(Stored data entries)

----

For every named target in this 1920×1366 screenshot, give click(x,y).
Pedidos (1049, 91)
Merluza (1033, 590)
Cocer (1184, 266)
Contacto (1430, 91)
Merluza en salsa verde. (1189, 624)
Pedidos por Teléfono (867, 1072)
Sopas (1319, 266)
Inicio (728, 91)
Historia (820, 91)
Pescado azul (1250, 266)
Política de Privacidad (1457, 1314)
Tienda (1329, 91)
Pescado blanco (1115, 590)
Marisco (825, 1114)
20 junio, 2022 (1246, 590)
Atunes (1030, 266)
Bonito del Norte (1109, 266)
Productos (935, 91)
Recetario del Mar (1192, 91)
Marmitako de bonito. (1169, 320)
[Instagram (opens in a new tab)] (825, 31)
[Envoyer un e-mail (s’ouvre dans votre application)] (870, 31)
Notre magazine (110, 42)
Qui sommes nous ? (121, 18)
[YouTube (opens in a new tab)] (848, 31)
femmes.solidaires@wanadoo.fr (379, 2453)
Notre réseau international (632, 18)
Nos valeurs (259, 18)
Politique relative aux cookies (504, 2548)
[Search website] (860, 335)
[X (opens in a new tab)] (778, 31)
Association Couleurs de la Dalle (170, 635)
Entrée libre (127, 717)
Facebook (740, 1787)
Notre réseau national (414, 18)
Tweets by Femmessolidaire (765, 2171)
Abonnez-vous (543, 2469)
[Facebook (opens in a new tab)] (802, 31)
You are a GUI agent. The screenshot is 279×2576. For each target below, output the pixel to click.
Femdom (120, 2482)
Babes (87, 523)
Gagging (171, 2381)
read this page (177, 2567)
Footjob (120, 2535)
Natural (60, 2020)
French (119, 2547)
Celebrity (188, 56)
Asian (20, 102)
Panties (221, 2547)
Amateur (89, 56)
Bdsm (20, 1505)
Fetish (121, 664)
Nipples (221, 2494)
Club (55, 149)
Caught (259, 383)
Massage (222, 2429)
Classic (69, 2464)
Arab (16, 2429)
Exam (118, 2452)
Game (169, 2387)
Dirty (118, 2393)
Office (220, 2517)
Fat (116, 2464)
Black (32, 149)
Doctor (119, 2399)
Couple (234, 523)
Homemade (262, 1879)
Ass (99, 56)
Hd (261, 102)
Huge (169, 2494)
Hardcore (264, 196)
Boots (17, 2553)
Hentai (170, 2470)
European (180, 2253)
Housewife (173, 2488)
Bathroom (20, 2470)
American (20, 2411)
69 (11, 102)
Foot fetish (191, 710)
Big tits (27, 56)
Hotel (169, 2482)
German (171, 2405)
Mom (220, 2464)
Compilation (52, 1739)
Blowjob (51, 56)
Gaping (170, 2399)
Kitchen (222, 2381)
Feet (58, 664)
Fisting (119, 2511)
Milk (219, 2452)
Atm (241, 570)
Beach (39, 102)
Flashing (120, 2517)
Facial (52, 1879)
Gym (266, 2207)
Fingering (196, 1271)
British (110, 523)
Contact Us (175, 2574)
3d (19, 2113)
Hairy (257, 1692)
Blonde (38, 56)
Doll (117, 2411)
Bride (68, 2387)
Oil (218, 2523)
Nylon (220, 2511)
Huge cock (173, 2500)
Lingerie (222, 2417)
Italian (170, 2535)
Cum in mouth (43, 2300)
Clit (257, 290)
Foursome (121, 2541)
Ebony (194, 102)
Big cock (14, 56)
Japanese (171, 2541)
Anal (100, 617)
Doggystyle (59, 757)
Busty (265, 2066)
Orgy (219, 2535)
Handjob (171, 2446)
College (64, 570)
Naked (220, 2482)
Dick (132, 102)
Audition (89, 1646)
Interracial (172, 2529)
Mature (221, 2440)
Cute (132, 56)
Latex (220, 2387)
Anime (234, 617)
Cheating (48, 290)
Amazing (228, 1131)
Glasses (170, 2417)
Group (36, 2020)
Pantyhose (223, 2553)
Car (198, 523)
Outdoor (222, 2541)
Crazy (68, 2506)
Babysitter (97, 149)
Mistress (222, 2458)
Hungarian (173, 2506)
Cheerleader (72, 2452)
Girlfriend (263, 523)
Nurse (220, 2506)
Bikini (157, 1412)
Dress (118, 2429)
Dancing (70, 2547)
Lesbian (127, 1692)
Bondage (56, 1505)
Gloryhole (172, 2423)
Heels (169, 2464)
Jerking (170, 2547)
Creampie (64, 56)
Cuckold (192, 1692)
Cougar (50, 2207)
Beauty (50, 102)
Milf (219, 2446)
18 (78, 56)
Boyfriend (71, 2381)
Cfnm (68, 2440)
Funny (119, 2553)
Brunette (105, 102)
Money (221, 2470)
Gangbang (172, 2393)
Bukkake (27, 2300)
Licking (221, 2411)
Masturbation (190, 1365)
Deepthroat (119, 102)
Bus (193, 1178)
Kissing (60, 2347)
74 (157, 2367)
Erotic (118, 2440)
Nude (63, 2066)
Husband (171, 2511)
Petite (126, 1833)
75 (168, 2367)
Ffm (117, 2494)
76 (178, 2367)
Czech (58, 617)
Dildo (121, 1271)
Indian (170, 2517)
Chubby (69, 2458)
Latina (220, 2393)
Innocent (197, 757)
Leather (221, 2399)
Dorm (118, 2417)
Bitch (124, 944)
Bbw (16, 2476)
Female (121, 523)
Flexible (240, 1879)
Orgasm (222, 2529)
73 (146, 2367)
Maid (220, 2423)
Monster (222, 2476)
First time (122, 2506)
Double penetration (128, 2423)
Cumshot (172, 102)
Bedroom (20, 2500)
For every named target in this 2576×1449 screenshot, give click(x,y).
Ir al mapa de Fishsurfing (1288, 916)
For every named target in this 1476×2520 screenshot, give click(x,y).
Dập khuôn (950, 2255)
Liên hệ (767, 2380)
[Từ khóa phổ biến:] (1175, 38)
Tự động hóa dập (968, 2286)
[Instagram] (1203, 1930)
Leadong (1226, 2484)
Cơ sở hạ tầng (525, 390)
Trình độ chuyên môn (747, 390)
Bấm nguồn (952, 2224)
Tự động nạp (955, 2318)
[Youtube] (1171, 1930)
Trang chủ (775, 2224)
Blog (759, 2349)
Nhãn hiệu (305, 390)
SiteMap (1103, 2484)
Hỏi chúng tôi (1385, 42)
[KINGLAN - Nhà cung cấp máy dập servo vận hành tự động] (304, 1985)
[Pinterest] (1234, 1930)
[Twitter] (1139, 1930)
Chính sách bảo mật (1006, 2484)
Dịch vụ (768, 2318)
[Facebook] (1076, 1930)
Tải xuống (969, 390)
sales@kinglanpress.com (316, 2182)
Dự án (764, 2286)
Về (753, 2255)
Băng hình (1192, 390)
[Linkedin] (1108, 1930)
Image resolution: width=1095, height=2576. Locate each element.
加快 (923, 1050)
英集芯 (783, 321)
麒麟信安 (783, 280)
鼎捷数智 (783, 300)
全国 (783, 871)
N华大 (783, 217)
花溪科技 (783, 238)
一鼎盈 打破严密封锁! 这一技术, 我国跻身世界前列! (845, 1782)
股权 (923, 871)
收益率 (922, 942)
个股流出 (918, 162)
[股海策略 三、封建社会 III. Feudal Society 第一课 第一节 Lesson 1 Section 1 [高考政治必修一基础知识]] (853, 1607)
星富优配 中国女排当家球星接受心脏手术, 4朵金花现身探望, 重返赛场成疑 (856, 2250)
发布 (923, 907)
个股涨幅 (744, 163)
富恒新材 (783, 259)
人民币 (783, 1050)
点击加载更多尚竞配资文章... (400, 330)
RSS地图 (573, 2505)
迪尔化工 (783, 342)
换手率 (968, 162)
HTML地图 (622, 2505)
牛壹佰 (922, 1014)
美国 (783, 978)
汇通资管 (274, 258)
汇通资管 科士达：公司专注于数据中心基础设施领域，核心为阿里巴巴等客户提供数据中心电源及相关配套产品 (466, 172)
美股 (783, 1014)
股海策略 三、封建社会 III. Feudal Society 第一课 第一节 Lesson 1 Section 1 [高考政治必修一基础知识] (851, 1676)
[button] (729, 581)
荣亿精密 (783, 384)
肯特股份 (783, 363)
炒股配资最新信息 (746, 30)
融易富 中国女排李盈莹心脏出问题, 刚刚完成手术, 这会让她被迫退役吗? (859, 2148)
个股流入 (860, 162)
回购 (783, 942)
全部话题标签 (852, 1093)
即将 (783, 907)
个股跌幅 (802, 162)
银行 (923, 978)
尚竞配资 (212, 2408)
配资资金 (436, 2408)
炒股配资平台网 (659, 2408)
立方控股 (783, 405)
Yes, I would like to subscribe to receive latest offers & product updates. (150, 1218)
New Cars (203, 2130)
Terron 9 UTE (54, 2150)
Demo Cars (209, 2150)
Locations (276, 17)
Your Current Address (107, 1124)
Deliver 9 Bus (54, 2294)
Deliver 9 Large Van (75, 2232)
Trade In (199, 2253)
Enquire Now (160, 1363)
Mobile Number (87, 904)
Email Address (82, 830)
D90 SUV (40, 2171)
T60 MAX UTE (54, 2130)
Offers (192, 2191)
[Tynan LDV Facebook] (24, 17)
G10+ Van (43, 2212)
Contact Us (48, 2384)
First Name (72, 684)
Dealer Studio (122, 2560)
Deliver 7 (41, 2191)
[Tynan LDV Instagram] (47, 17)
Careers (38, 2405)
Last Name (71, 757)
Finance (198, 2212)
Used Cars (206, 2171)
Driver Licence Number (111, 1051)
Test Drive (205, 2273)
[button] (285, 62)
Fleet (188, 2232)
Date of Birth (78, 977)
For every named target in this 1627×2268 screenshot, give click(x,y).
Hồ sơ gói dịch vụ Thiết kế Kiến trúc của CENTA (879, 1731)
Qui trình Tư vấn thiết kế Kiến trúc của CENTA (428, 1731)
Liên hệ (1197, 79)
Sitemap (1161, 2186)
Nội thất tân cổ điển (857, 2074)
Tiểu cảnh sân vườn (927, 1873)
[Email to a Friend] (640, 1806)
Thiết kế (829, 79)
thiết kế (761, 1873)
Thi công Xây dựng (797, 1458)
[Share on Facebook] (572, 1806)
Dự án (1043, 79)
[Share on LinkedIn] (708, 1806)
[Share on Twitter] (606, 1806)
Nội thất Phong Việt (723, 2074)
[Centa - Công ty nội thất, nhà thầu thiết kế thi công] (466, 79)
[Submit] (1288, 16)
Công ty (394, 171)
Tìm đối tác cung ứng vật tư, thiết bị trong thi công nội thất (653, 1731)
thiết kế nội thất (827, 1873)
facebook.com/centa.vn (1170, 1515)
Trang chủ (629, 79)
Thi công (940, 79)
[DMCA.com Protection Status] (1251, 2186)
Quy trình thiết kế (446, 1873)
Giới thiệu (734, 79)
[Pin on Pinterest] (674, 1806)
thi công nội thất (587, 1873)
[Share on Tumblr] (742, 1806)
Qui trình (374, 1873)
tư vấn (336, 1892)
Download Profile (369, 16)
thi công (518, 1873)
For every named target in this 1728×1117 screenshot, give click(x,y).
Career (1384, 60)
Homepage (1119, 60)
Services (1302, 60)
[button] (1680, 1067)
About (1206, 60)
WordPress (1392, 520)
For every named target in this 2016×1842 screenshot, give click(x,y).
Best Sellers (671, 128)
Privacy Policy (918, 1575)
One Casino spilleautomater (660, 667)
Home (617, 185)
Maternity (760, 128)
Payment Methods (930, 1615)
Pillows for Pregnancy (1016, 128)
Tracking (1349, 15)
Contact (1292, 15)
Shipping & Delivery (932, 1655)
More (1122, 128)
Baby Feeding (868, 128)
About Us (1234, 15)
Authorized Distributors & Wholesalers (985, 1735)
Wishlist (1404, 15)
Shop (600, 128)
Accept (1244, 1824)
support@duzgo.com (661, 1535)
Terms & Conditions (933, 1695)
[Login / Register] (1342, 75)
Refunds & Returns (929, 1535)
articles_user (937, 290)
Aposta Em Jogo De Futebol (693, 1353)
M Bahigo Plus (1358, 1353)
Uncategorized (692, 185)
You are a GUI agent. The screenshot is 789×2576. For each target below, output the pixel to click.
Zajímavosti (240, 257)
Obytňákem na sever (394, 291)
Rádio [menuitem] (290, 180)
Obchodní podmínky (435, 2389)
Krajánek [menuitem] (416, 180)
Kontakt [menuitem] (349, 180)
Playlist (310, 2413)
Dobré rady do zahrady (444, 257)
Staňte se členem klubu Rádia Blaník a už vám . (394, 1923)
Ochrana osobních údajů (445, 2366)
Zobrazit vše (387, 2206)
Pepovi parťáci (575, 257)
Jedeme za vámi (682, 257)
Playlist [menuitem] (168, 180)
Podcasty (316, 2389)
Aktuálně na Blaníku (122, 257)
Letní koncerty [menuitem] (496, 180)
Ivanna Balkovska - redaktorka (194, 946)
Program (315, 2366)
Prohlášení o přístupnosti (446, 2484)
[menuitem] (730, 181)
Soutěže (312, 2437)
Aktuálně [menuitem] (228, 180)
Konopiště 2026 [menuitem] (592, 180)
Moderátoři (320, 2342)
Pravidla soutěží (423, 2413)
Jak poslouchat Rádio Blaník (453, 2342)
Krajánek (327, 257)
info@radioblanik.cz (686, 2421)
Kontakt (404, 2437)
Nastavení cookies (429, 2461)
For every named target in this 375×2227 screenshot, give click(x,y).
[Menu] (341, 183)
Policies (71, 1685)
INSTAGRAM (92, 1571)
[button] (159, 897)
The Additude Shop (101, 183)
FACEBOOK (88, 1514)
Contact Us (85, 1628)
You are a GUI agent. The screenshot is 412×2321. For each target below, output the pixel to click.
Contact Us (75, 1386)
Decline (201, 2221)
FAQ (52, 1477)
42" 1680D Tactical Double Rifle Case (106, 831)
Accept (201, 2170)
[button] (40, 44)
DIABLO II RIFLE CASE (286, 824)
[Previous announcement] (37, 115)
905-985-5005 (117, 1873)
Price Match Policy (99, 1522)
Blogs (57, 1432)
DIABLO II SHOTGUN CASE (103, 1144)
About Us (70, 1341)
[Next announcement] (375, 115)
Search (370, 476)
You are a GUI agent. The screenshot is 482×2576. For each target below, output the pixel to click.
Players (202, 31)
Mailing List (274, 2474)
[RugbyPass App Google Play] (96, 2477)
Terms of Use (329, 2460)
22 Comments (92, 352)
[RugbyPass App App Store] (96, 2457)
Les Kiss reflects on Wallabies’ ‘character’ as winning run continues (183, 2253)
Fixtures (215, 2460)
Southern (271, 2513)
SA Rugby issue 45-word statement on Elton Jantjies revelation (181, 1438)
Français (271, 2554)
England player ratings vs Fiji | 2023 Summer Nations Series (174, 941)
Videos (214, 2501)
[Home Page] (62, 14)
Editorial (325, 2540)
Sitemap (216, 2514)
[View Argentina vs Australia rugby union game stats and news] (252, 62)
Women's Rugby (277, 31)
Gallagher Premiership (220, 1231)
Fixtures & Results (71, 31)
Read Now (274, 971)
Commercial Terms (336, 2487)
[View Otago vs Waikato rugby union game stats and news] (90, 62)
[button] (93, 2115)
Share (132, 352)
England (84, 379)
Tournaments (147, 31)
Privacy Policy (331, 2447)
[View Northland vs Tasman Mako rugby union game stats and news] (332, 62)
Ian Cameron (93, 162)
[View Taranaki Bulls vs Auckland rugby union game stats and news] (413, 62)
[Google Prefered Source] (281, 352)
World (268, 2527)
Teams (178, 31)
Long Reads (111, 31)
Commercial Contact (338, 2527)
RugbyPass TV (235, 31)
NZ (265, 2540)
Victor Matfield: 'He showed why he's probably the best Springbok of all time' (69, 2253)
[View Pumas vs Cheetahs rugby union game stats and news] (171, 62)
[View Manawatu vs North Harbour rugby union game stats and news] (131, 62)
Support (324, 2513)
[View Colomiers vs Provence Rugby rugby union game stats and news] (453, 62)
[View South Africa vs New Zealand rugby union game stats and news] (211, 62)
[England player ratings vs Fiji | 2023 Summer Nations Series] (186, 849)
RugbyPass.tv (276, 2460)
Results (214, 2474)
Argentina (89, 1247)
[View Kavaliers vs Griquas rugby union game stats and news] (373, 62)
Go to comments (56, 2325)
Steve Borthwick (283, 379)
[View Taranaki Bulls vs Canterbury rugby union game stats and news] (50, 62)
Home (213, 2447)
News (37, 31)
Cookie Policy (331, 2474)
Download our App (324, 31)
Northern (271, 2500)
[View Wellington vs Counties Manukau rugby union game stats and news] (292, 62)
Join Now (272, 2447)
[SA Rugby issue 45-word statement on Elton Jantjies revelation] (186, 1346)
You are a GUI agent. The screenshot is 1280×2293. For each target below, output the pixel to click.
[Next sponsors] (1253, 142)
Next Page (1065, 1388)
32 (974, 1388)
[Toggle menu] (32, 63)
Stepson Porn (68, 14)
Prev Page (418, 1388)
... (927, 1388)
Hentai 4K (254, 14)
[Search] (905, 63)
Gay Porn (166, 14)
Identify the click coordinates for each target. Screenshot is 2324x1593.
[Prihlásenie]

----

- Problem requirements:
Which lines above run from the one containing "Deliver 9 Large Van (75, 2232)" to the one containing "Date of Birth (78, 977)"? Give them again exactly, both ends included.

- Response for this exercise:
Deliver 9 Large Van (75, 2232)
Trade In (199, 2253)
Enquire Now (160, 1363)
Mobile Number (87, 904)
Email Address (82, 830)
D90 SUV (40, 2171)
T60 MAX UTE (54, 2130)
Offers (192, 2191)
[Tynan LDV Facebook] (24, 17)
G10+ Van (43, 2212)
Contact Us (48, 2384)
First Name (72, 684)
Dealer Studio (122, 2560)
Deliver 7 (41, 2191)
[Tynan LDV Instagram] (47, 17)
Careers (38, 2405)
Last Name (71, 757)
Finance (198, 2212)
Used Cars (206, 2171)
Driver Licence Number (111, 1051)
Test Drive (205, 2273)
[button] (285, 62)
Fleet (188, 2232)
Date of Birth (78, 977)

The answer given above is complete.